Raggi ringrazia per il sostegno - La prima cittadina, sempre sul suo profilo Facebook, ha postato anche un video in cui ha ringraziato per i tanti fiori ricevuti in segno di solidarietà. “Sono qui in sala degli arazzi, che è stata addobbata con tutti questi bellissimi fiori che mi avete mandato. Molti fiori, molti biglietti, molte lettere da tutta Roma e anche da altre parti d’Italia. Mi state testimoniando tantissimo sostegno e in questo momento sicuramente non facile è quello che serve” ha scritto Raggi.

 

"Così fu nominato Romeo" - La nomina di Salvatore Romeo a capo della segreteria politica della sindaca Virginia Raggi era stata oggetto di numerosi rilievi sollevati dall'ex capo di gabinetto della Giunta, Carla Raineri, che lo scorso autunno aveva inviato un esposto di 21 pagine alla Procura di Roma.

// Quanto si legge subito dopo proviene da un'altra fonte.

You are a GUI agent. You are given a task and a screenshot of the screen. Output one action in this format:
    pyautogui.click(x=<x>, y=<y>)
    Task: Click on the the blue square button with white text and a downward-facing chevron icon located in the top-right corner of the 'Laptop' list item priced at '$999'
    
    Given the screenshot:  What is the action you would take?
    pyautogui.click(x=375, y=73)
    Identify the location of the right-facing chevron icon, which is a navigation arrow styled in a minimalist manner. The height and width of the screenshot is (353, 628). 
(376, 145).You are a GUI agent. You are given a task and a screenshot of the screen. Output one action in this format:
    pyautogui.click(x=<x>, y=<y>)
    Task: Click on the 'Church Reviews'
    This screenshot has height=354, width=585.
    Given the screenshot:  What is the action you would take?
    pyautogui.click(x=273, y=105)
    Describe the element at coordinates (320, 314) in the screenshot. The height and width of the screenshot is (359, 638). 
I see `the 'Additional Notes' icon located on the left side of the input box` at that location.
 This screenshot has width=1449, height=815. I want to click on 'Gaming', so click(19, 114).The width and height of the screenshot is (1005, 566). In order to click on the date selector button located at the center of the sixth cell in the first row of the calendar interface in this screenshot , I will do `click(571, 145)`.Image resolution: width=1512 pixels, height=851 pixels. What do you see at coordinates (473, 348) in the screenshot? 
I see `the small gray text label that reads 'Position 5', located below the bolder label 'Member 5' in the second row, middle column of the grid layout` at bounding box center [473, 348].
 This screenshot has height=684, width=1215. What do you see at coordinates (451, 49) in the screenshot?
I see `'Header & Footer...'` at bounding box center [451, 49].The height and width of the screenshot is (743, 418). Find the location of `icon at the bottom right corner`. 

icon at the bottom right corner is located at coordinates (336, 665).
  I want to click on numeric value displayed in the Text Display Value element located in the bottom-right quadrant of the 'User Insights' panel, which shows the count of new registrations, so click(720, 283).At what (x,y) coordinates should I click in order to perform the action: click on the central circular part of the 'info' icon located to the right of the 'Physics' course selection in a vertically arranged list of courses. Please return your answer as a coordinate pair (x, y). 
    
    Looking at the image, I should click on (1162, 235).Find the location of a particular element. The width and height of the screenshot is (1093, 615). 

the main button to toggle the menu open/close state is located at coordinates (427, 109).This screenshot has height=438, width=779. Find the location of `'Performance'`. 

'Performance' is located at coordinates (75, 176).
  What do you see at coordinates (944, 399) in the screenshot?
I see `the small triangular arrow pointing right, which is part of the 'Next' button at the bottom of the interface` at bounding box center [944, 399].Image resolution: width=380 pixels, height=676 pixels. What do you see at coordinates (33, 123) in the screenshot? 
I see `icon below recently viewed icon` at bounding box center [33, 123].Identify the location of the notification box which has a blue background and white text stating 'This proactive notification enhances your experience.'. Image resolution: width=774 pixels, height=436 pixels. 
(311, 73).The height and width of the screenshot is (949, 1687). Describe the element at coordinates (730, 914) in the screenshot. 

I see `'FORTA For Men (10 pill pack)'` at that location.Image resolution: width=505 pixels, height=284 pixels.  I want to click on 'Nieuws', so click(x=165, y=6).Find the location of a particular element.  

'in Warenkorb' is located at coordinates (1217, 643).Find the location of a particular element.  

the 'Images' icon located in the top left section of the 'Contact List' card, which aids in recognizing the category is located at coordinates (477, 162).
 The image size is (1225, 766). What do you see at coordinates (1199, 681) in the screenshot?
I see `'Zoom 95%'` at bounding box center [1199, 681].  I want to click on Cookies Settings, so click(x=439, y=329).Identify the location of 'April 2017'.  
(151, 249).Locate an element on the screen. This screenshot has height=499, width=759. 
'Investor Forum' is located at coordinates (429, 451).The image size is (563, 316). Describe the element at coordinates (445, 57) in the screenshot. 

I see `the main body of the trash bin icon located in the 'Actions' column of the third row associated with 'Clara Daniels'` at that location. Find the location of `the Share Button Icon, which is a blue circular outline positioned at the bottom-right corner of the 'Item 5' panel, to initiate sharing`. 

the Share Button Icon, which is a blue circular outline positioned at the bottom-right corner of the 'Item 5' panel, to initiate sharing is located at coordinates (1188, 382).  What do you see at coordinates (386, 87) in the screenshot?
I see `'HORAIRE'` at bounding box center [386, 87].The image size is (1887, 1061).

La Raineri, nel suo esposto, riferisce anche di aver affrontato la sindaca alla quale spiegò che "doveva ritenersi impossibile per un dipendente assunto a tempo indeterminato ricorrere all'istituto dell'aspettativa per poi essere assunto dal medesimo ente con contratto a tempo determinato". "La invitai a revocare la delibera - spiega la Raineri - e rappresentai anche che un siffatto comportamento avrebbe potuto configurare una ipotesi di abuso d'ufficio. La sindaca non volle sentire ragioni".